Excerpt:
I returned to my old neighborhood at UC Berkeley today. I don’t get to campus very often since I left my job at the Berkeley Art Museum and Pacific Film Archive (BAMPFA) last December. But I was lured back by the Greater Good Science Center, of which I have been a member for a couple of years now. Taking their Science of Happiness MOOC (massive open online course) in September, 2014, was a life-changing experience. I highly recommend it. The next offering begins September 6 this year.
According to the program notes for my adventure today, a “day of cutting-edge research and awe-inspiring performances”, the event “marks the culmination of an unprecedented three-year project to advance the scientific study of awe, conducted by Dacher Keltner’s Berkeley Social Interaction Laboratory and funded by the John Templeton Foundation”. Sounded like a worthwhile way to spend a Saturday to me!
Off I headed to the Zellerbach Playhouse, a smaller (yet to me, nicer) annex to the big Zellerbach Hall that is the home of Cal Performances.





Ever since I took “The Science of Happiness”, I’m kind of a Dacher Keltner groupie. UC Berkeley psychology professor Dr. Keltner is the founding director of the Greater Good Science Center. He gave the morning keynote, “What Is Awe and Why Does It Matter”, getting us off to a great start. (I am trying not to use the word awesome. And I apologize for the “save” box on the portraits; that happened when I screen shot the images somehow and I am not going to redo them!)

What is awe, you ask? Keltner defines it as “being in the presence of something vast, beyond current understanding”.
Lest you think this will get too serious, the discussion even included designing better emoticons with an artist from Pixar.
And why study awe? Because awe might provide the counterpoint to what many of us see as a current cultural malaise.
Next up was arguably the crowd favorite, a participatory music session led by the amazing Melanie DeMore. Okay, I normally balk at sing-alongs and participatory anything, but I let myself be open to this and it was so much fun, and moving as well. I had a tear (or two) in my eye at the end. Melanie DeMore is a vocal artist and activist and is a natural teacher and mentor, if this session was anything to judge by. She had me singing and clapping and swaying at 9:30 on a Saturday morning before I’d even had coffee. Unanimous standing ovation from the audience.

Then followed the first panel of the day (the members of which acknowledged humorously that Melanie was a hard act to follow): “Nurturing Awe: How Awe Can Be Fostered Through Education”. Moderator Vicki Zakrewski, Ph.D, moderated the discussion, with presentations from high school teacher Julie Mann and Tom Rockwell, Director of Exhibits and Social Media at the Exploratorium in San Francisco.
Julie Mann teaches at Newcomers High School in Queens, where 100% of the students are ESL students. As hard as awe as a concept is to describe, she asked us to imagine describing awe in a language you are learning as an immigrant. “You have to experience awe to understand it” so she works with her students to provide them the experience as well as the tools to describe it.

Tom Rockwell talked about how they approach exhibits at the Exploratorium in an effort to provoke wonder and curiosity and questions, not to provide the answers. He also talked about the concept of wonder and how it relates to awe.
Break time, and the search for coffee, one of the magical things that instills awe in me.

Exercise data:
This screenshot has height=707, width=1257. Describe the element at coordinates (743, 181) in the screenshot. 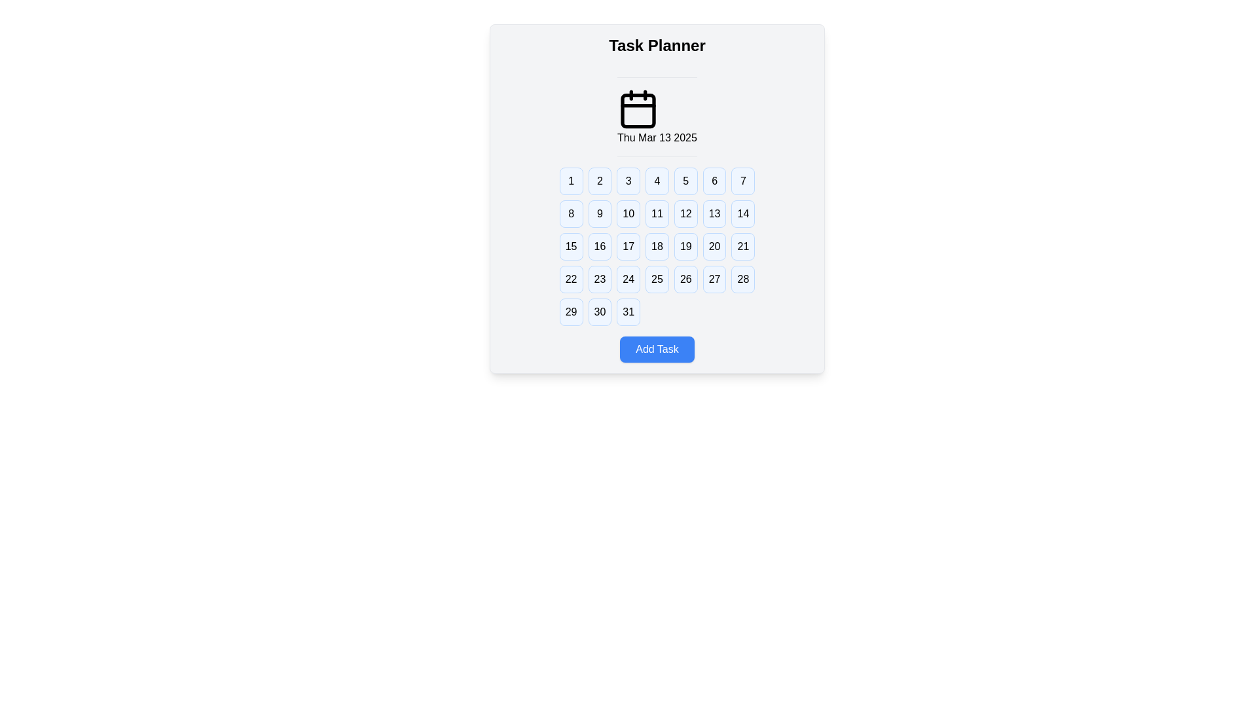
--
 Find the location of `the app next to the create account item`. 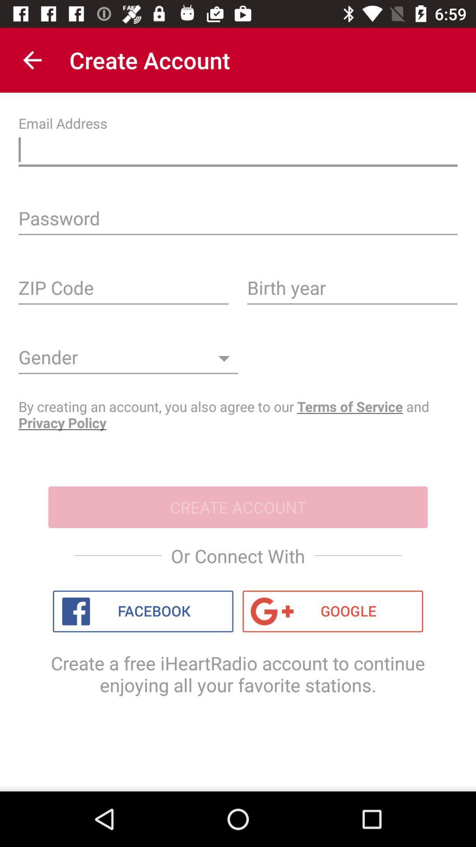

Required work:
A - In the account of the Berkeley awe event, how does Dacher Keltner define awe?
B - Carry the account of the Berkeley awe event forward, picking up after the coffee break.

Task responses:
A - As "being in the presence of something vast, beyond current understanding."

B -
The next panel, “Natural Elevation: The Therapeutic Benefits of Experiencing Awe in Nature”, was led by moderator Emiliana Simon-Thomas, Ph.D, and included presentations from Craig Anderson, Ph.D. (UC Berkeley), Stacy Bare (Director, Sierra Club Outdoors), and Jaclyn Lim, who as a teenager participated in a collaborative study between UC Berkeley and the Sierra Club that looked at the mental and physical health benefits of experiences in nature for underserved adolescents and military veterans.
Even Golden State Warriors basketball superhero Steph Curry made it into the discussion, as he apparently has a very expressive face for comparisons of facial expressions and emotions.

The morning wrapped up with poetry readings by former US Poet Laureate, National Book Award and Pulitzer Prize winner, and UC Berkeley professor Robert Hass. I would have loved to take a class from this warm, engaging gentleman. I felt awe in his presence.

Lunch! Time to seek culinary awe. And thank you Greater Good Science Center for providing a vegan choice (catering by Ann’s Catering).


The afternoon started with the super high-energy and voluble Jason Silva, host of National Geographic’s “Brain Games” and maker of the short film series “Shots of Awe”, in conversation with Dacher Keltner on “Our Responsibility to Awe”.
To be honest, he was talking so fast about so many things with such animation that I lost track! As someone who feels inarticulate much of the time, this did produce a sense of awe in me.
The afternoon keynote, “What’s Awe Got To Do With It?: How Awe Changes Our Minds and Bodies” was delivered by Michelle “Lani” Shiota, PH.D, of Arizona State University.

Post afternoon break, we again were introduced to awe through music, with beautiful sounds of the Chinese stringed instrument the pipa, played by Wu Man. Haunting, mesmerizing, and meditative all at the same time.
Wu Man then joined the panel on “Evoking Awe Through Art”, moderated by Director of Cal Performances Matias Tarnopolsky and with presentations by husband and wife team Ben Davis and Vanessa Inn (Illuminate the Arts) and David Delgado (NASA Visual Strategist and co-founder of the Museum of Awe).
Illuminate the Arts is a light-based arts project that teamed with artist Leo Villareal to create the The Bay Lights, making the Bay Bridge into San Francisco a “canvas of light”.

David Delgado “develops experiences that provoke curiosity through a mix of science and imagination”, such as Metamorphosis, a sculptural depiction of a meteor that allows people the experience of walking through the tail of a comet.

Emiliana Simon-Thomas led another panel on the topic of “Awe and the Greater Good: How Awe Can Inspire–and Be Inspired by–Acts of Altruism and Moral Courage”.
Presenter Paul Piff, Ph.D., of UC Irvine, spoke about whether the experience of awe attenuates narcissism, entitlement, and self-interest (no surprise to me, he found that the people who are the most well-off also feel the highest sense of entitlement and are less generous).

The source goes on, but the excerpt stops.